Case of the Month
The pictured kidney tumor is a “rare bird.” It has a dual cell population and shows characteristic features of emperipolesis and cyclin D1 positivity in large cells.
What is your diagnosis?
A. Papillary renal cell carcinoma type 1
B.MiT family translocational renal cell carcinoma
C. Urothelial carcinoma with squamous differentiation
D.Biphasic papillary renal cell carcinoma
E.Chromophobe renal cell carcinoma with quamous differentiation
We will reveal the answer in next month’s issue!
Do you think you have a good case of the month? Email it to [email protected]
Answer to last issue’s Case of the Month…

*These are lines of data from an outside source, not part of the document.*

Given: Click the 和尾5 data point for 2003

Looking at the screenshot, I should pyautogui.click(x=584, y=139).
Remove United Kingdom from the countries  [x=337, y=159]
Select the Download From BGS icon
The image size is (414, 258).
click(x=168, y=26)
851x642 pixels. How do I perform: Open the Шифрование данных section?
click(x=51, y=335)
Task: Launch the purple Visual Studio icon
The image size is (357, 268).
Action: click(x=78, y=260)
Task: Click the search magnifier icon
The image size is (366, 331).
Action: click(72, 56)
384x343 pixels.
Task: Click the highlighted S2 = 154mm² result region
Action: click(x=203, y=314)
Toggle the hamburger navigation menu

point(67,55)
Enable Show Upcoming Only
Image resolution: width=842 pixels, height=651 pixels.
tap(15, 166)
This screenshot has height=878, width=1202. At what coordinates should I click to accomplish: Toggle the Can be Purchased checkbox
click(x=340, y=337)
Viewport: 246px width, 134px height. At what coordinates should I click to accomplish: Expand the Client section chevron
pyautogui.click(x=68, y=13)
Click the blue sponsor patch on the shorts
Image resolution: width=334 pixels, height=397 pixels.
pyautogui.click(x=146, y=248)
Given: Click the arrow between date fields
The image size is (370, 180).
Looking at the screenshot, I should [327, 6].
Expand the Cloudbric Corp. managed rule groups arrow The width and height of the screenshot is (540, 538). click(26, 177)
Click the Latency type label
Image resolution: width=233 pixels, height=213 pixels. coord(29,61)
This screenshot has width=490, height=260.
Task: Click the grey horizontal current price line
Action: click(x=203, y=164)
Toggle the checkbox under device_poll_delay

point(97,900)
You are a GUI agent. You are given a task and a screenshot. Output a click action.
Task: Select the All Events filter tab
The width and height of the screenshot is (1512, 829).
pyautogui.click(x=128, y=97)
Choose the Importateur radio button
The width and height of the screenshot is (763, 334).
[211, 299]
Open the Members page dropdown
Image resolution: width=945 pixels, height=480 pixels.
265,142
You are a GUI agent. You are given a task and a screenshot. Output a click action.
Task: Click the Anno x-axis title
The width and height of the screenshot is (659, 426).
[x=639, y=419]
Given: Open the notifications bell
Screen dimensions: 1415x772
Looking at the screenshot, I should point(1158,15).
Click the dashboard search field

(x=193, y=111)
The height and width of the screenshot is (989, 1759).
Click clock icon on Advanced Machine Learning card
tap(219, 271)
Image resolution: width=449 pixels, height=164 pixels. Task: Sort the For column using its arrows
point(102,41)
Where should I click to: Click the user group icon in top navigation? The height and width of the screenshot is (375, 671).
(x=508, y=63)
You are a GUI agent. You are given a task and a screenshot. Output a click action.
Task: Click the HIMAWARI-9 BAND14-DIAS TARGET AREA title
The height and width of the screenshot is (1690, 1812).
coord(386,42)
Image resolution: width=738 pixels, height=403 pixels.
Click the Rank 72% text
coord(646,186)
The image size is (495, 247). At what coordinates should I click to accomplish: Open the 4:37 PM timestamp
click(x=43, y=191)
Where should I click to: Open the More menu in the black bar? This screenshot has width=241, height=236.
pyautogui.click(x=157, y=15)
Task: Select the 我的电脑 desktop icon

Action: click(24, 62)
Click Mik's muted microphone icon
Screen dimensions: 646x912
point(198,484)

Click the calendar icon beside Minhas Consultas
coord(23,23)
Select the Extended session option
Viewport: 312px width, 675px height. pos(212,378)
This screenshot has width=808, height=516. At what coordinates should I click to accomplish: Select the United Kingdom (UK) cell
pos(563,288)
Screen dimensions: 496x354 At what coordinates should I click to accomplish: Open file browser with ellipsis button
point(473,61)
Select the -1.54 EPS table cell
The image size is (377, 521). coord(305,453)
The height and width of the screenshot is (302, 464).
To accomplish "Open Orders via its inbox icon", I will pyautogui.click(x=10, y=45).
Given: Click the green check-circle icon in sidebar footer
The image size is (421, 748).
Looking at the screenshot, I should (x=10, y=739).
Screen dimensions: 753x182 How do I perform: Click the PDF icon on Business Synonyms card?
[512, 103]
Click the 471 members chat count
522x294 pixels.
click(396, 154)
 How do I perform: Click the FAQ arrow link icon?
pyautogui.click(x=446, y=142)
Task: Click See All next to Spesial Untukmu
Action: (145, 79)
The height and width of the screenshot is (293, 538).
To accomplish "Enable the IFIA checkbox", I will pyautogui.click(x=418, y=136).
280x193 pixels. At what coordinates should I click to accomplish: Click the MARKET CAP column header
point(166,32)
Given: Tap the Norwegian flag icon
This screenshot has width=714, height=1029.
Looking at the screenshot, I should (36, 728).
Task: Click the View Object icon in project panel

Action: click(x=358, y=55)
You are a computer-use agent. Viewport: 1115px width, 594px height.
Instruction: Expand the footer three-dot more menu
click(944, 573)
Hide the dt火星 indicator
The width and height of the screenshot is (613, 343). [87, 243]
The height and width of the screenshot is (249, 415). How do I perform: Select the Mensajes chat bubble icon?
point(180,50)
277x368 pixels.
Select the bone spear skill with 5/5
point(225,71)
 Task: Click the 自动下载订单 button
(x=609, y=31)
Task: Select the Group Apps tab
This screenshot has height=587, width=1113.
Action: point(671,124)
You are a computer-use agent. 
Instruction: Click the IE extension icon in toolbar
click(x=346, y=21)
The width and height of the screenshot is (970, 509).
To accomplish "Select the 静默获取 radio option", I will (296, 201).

Last month’s case was an intramucosal form (pT1a) of hereditary diffuse gastric carcinoma (HDGC). HDGC accounts for 1–3 percent of all gastric carcinomas (1). Most of these tumors are linked to germline mutations of the CDH1 gene encoding the cell-cell adhesion molecule E-cadherin. Mutations of the CTNNA1 gene encoding catenin alpha-1 account for a small minority of HDGC cases.
The other genes listed are not related to gastric cancer. Germline mutation of STK11 is typical of Peutz-Jeghers syndrome, whereas RET mutations are linked to multiple endocrine adenomatosis syndromes. FOXL2 mutations are found in granulosa cell tumors of the ovary.
In early stages of HDGC, the tumor presents in the form of small intramucosal foci of signet ring cell carcinoma, or as signet ring cell carcinoma in situ, with or without intraepithelial pagetoid spread into adjacent gastric glands. It is not currently known which intramucosal lesions will progress to highly aggressive, invasive HDGC (2).
- C Oliveira et al., “Familial gastric cancer: genetic susceptibility, pathology, and implications for management”, Lancet Oncol, 16, e60–e70 (2015). PMID: 25638682.
- RS van der Post et al., “Histopathological, molecular, and genetic profile of hereditary diffuse gastric cancer: current knowledge and challenges for the future”, Adv Exp Med Biol, 908, 371– 391 (2016). PMID: 27573781.